I have just returned from an evening show of the Bengali blockbuster Praktan , the latest offering from director duo Shiboprasad Mukherjee and Nandita Roy, and I am confused. The film, which seems to have captured the imagination of the Bengali middle-class audience, is laid out like a trusted eatery’s brunch buffet. It has something for everyone, no matter how generic that makes the meal. But that’s not my problem with it. As a seasoned Bengali film viewer, I am used to mediocrity by now. The Bengali film industry seems to have found the laziest form of self-defence — denial — and I have made my peace with that. It’s the feminist in me that found the film deeply disturbing.

Gimmicks have a way of ruining everything, and thus a severely flattened and insipid version of Gulzar’s 1987 classic Ijaazat is being presented to the Bengali middle-class as the comeback film of the popular Prosenjit-Rituparna Sengupta pair.

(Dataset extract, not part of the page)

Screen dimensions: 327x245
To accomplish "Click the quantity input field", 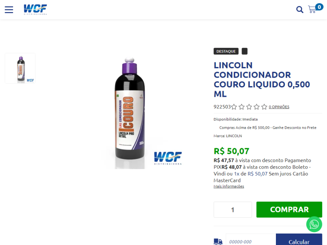I will (x=233, y=209).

Every ill-considered editing choice here bears the sticky fingerprints of the directors cashing in on Bengali nostalgia, attempting to recreate the magic of the lead pair that gave Tollywood its biggest hits in the much-maligned 1990s, when the Bengali film industry was in doldrums. As a divorced couple who meet unexpectedly in a train journey, the lead pair is adequately restrained albeit a bit too self-aware. However, as their respective characters (actually, more the woman) revisit their marriage over the course of the two-day train journey between Mumbai and Kolkata, events take a confusing turn.

Dipa, played by Rituparna Sengupta, is a Mumbai-based conservation architect who, during a brief internship in Kolkata, falls in love with a charismatic walking tour guide Ujaan (Prosenjit). A walking tour guide, no matter how new-agey, makes much less money than an architect. Therefore, it doesn’t take a rocket scientist to figure out what goes wrong with their marriage. Dipa struggles to adjust to Ujaan and his family’s ways, but she tries. Ujaan constantly tries to make her feel bad about herself, especially the fact that she earns more than he does. He badgers her for having planned a visit to her parents without his “permission”. Accuses her of sleeping with her boss and then brands her unreasonable for demanding a honeymoon. Oh yes, he also has this adorable habit of being all churlish and asking her to “accept him for what he is”. Now that’s a keeper!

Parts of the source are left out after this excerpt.